I have been working on GAL, I go out with my friends on the weekends, for two weeks now i have gone to church by myself, I got my bike, and will start riding it as soon as the roads start to clear up.

In front of her i have a very good PMA, I don't let her see me down. I don't mope or pout, and generally act happy.

We are living together, I have tried to get her to leave but she doesn't respect me enough to go. I have thought about leaving myself, for more than the two days I already did, my counselor has discouraged it for the moment. We are going to talk more about it next Tuesday.


I am having a hard time with my goals, so maybe you all can help. I think I have too broad of goals, like MWD says not to have.

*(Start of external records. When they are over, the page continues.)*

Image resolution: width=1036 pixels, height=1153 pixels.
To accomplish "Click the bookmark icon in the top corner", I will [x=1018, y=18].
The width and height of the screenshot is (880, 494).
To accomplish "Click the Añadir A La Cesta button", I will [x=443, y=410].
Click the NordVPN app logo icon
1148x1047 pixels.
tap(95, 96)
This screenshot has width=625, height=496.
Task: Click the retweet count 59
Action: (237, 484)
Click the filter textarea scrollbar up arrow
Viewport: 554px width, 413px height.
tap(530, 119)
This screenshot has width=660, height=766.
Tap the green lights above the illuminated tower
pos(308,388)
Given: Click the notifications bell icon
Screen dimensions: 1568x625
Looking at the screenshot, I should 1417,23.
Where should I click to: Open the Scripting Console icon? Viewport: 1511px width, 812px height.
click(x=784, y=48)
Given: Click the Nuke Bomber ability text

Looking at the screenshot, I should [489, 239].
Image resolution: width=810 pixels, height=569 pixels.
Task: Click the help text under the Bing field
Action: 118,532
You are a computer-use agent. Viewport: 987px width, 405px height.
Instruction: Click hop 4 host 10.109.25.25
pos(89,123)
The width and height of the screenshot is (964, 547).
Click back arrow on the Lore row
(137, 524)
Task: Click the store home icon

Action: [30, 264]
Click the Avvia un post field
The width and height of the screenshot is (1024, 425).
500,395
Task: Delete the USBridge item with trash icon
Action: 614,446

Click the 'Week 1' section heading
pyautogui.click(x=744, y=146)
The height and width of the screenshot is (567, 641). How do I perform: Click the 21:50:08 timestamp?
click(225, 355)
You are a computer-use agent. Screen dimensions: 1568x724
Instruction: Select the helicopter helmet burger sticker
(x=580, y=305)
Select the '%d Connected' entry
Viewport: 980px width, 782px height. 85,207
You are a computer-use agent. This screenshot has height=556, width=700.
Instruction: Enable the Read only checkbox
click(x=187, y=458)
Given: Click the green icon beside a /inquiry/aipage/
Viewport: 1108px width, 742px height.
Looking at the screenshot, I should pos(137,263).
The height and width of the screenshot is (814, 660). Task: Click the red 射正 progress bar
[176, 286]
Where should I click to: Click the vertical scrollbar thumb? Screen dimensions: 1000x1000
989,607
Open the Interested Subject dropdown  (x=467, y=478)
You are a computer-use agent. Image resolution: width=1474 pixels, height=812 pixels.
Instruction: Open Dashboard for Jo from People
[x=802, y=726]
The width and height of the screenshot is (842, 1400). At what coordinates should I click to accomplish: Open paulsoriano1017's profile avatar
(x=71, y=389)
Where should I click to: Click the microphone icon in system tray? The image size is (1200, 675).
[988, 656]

My first goal was to have her stop placing her phone upside down at night, like she is hiding the screen...However, I wasn't sure how to accomplish that, and actually she has stopped doing that (since Monday), and now keeps her phone right side up...so i guess that is a small improvement.

Otherwise I am stuck in those big picture goals that MWD says you won't see any progress on them, you know end the ea, have full transparency, get emotionally closer.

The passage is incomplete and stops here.